Won extends gains on second day of 24-hr FX trading

by Kim Yeon-jae Posted : July 7, 2026, 13:04Updated : July 7, 2026, 13:04
Finance Minister Koo Yun-cheol listens to an explanation of foreign exchange trading during a visit to Hana Bank’s dealing room in Jung District Seoul on July 6 2026 Joint Press Corps
Finance Minister Koo Yun-cheol listens to an explanation of foreign exchange trading during a visit to Hana Bank’s dealing room in Jung District, Seoul, on July 6, 2026. Joint Press Corps

SEOUL, July 07 (AJP) - The Korean won strengthened further Tuesday, the second day of round-the-clock trading in the domestic foreign exchange market, even as foreign investors sold local stocks.

As of 12:30 p.m. (0300 GMT), the won was hovering around 1,521 per dollar, up more than nine won from the previous daytime closing level. South Korea shifted its dollar-won spot market to a 24-hour trading system on Monday, allowing continuous trading from 6 a.m. Monday to 6 a.m. Saturday.

The won's move was notable because it came despite foreign selling in the KOSPI market, which would normally add some pressure on the currency. The intraday gain suggested that dollar-supply expectations and position adjustments may have outweighed equity outflow pressure, at least in early trading.

Market participants were watching expectations for corporate dollar inflows, possible position adjustments after the start of 24-hour trading and caution over official smoothing operations. The decline in the exchange rate also revived market talk of possible smoothing operations by foreign exchange authorities. Authorities do not confirm intervention, and there was no official indication that they had entered the market.

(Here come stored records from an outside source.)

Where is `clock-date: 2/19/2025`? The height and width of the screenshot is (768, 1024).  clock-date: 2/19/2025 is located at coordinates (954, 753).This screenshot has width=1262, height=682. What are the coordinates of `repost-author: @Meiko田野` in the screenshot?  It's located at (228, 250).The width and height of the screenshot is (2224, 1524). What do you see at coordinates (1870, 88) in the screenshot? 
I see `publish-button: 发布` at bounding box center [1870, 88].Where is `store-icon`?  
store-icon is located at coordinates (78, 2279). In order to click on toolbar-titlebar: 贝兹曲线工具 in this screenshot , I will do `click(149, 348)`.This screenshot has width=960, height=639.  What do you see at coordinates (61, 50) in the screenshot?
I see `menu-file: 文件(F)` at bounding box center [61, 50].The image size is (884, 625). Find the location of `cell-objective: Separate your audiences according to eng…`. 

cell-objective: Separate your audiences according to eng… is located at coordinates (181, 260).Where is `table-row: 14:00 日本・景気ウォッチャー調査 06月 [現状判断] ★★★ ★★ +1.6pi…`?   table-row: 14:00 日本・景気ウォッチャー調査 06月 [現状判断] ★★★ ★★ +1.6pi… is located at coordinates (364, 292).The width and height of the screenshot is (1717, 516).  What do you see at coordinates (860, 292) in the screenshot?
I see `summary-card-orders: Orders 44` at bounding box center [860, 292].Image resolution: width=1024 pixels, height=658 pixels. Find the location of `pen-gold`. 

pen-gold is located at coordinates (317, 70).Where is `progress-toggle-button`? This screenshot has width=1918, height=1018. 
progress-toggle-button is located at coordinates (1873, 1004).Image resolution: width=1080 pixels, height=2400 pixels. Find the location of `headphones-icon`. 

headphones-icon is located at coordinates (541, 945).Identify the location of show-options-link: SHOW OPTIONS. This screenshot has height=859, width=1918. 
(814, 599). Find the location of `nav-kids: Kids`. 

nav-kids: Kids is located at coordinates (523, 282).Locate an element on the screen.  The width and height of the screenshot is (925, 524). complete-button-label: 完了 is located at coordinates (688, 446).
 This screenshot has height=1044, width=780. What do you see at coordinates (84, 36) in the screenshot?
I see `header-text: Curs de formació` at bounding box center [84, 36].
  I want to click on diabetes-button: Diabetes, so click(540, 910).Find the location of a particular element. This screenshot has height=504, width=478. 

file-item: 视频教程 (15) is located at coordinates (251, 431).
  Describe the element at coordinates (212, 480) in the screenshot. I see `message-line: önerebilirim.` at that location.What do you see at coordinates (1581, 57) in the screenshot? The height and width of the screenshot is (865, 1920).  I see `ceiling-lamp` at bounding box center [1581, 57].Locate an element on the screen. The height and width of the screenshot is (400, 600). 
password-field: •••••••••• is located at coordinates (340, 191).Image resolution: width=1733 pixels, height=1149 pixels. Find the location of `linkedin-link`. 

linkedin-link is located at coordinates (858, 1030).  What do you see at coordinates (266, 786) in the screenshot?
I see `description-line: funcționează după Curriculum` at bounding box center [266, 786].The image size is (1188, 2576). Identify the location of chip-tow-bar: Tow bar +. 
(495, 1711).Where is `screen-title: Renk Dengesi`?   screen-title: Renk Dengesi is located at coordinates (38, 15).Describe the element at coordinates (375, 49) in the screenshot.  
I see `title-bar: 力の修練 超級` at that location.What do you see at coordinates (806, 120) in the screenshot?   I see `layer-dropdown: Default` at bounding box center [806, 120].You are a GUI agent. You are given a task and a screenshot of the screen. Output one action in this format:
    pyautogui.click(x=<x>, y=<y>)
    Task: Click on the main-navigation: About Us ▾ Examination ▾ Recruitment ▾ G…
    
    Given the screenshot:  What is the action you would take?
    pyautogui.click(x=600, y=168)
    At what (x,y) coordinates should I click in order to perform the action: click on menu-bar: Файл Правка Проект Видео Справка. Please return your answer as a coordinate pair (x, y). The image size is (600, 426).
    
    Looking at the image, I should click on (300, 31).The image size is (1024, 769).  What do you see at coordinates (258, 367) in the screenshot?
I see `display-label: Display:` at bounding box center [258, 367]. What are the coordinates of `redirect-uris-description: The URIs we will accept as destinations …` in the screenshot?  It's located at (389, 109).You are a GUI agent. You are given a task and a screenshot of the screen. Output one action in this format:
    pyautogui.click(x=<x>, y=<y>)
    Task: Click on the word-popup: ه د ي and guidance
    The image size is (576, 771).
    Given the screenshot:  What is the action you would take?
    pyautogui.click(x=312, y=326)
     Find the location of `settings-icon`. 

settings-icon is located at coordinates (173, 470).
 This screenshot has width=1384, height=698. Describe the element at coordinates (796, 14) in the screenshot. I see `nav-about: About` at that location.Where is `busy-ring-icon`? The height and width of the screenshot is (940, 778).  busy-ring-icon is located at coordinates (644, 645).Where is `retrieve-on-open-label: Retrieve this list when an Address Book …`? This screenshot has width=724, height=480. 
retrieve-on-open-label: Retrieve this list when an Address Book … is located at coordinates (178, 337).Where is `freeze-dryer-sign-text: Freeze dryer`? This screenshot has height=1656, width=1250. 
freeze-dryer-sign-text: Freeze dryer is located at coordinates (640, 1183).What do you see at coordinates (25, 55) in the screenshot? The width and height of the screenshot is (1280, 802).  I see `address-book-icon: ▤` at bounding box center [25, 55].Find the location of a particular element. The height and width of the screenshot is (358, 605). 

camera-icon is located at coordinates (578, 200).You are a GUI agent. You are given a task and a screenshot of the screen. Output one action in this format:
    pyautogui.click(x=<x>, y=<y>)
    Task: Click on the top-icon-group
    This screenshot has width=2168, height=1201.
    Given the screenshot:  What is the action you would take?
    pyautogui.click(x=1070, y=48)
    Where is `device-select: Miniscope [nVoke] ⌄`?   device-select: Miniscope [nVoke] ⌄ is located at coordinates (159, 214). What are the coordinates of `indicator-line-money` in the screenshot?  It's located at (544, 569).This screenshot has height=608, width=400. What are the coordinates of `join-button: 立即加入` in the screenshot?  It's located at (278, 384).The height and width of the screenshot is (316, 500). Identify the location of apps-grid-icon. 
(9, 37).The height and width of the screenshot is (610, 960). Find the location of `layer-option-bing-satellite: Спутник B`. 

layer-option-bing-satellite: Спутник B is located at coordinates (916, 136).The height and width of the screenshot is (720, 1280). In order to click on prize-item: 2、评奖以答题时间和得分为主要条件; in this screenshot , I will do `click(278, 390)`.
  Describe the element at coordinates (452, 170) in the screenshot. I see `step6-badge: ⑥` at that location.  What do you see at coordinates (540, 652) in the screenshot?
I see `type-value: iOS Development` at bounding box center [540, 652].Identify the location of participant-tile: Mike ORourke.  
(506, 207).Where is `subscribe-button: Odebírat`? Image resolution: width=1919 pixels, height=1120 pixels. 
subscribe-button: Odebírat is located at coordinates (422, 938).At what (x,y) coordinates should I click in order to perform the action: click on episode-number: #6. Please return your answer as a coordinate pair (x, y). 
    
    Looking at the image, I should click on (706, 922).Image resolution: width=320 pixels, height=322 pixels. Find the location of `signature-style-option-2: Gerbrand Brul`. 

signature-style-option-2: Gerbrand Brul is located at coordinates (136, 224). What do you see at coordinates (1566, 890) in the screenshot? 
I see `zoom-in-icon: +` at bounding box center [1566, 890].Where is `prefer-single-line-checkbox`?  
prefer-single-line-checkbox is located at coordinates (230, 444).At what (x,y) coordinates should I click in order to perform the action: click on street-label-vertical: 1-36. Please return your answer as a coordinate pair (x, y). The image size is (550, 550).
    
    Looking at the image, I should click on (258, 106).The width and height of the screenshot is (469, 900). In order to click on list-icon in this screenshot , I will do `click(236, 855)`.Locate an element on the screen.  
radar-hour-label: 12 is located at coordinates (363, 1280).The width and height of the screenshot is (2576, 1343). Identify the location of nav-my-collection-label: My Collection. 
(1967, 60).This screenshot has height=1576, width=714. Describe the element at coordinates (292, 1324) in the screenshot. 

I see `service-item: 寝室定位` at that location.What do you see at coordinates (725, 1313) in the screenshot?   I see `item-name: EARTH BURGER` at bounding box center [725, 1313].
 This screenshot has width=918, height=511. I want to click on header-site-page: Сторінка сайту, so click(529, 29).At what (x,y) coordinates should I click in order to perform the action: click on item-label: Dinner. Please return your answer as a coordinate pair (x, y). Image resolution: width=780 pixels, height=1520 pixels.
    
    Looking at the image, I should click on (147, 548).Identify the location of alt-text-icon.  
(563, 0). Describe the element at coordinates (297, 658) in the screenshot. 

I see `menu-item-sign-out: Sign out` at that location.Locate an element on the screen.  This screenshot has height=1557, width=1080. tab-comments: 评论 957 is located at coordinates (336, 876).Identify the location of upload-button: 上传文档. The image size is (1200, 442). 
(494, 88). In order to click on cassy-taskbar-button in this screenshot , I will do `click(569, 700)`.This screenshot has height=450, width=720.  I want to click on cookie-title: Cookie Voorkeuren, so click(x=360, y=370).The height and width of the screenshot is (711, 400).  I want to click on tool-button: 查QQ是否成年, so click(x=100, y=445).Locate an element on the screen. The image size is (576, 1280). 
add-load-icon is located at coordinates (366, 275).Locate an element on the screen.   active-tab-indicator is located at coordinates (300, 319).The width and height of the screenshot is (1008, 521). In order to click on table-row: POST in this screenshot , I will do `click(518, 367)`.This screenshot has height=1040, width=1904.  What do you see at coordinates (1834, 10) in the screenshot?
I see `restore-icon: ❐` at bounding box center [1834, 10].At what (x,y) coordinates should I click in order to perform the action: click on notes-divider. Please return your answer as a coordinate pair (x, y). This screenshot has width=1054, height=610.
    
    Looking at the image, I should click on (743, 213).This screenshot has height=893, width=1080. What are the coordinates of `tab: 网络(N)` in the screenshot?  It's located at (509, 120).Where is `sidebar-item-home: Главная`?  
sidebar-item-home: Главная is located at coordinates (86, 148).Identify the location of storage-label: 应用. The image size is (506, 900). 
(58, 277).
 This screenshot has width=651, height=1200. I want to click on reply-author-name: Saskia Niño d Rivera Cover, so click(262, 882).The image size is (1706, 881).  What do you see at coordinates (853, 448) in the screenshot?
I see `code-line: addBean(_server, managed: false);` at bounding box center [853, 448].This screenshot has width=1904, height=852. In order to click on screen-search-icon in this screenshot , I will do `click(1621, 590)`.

The move was still moderate compared with the won's recent range, but the currency's advance toward the low-1,520 level suggested that the opening phase of the new trading system has not triggered additional FX stress so far.

Bond-market reaction remained limited. The three-year Korean government bond yield fell 1.3 basis points to 3.763 percent in morning trading. The 10-year yield slipped 0.3 basis point to 4.200 percent, staying effectively flat.

The muted bond-market response suggests that the absence of sharp FX volatility after the 24-hour market opening was mildly supportive for bonds, while concerns over long-end supply, inflation and the Bank of Korea's policy-rate path continued to cap the move.

The 10-year yield's reluctance to move far below the 4.2 percent level indicates that investors are still pricing in heavy long-term bond supply and uncertainty over future rate decisions.